Oh, see, that's a better view of me (in wardrobe). KK, however, is just entering at left...
There's Eden, in the lower right corner.
Our alley -- photographed by Toyomichi Kurita! It's also featured in "The Fabulous Baker Boys," where the stairway next door leads to the jazz club in which Jeff and Beau Bridges play. Today, the Market Theater is no longer a movie house but an improv comedy theater. It is also the home of the famous gum wall -- thousands of wads of chewing gum stuck on the brick wall where people wait in line.
Here is a shot of one part of the Market Theater lobby. The Diner (note signage by Jeff Kurtti) is to the left at the back of the room. Lava Lamps were hard to find in 1984 (we were thrilled when the Coen brothers used one in "Blood Simple"), and one became part of our logo (designed by Ms. Pamela Sprowl). How many movie items do you recognize in this photo? We had lots. From left to right: French 3-sheet for Wim Wenders' "Paris, Texas," which opened around the same time we did; standee for Sergio Leone's "Once Upon a Time in the West"; one-sheet for Sam Fuller's "Underworld USA," which went nicely with the colors of the poster in the backlit panel next to it, for Phil Kaufmann's "The Wanderers"; under that, a one-sheet for Wes Craven's "A Nightmare on Elm Street," which also opened in the fall of 1984 (our first move was Krzysztof Zanussi's "Contract," followed by long runs of Jonathan Demme's "Stop Making Sense," Jim Jarmusch's "Stranger Than Paradise" and Paul Verhoeven's "The 4th Man"; down at the end of the room, above the hairdryer chairs ($40 apiece at St. Vincent De Paul on Lake Union) is a French 3-sheet for Jerzy Skolimowski's "Deep End," another movie I dearly love.

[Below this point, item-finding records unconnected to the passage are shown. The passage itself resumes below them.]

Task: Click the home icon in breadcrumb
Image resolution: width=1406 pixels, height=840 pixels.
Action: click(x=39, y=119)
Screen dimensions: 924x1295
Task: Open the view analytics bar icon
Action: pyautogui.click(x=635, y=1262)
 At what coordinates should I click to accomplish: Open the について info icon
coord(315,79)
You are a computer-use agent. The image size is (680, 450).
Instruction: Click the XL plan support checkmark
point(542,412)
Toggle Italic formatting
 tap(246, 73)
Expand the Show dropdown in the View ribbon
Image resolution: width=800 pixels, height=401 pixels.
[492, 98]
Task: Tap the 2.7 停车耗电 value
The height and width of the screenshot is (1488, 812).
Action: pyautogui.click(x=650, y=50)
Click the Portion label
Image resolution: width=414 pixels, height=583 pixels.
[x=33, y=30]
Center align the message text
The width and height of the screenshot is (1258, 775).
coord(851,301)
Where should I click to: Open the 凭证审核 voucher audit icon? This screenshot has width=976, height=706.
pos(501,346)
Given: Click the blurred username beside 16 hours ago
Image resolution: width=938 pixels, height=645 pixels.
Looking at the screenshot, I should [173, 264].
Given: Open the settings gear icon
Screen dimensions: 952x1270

The Marketeers -- our staff at the closing night party in 1988, in the Diner. I am in the lower left, holding our theater cat, Harry Dean, who lived with us from the very start. Ann is next to me. These people are among the best people ever in the world. All you can see from "Trouble in Mind" in this shot, though, is the three-stool counter (on the right) from Wanda's Diner. The clock and other signs are on the wall to the right.
One of the Diner counters.
We also got that Wanda's Diner clock (it really works!) on the wall behind and to the right of Joe Morton, who, if memory serves, had a scene inside the Big Clock at the King Street train station, too.
The signs behind Wanda (Genevieve Bujold) also became part of the Market Theater Diner.
Divine, in his "first all-male role," played gangster kingpin Hilly Blue, who lived in the Volunteer Park Art Museum (now the Seattle Asian Art Museum). I had a lovely lunch with him at a French restaurant behind and to the left of the stairway Lori Singer is descending in one of the previous grabs. No, we did not eat dog poop.
The fellow with the eyebrows who is offended by Keith Carradine sitting so close is my friend Dan Ireland, co-founder of the Seattle International Film Festival, director of such movies as "The Whole Wide World," "Mrs. Palfrey at the Claremont" and "Jolene," and executive producer of "Paperhouse," "The Dead," "Lair of the White Worm" and others. I have suggested he use this image for his Facebook profile picture. He looks exactly the same now, 25 years later (except for the eyebrows). This scene was shot at a restaurant on Seattle's Fourth Avenue called 1904 (the address), which has now long been the home of the delicious Tom Douglas institution, the Dahlia Lounge.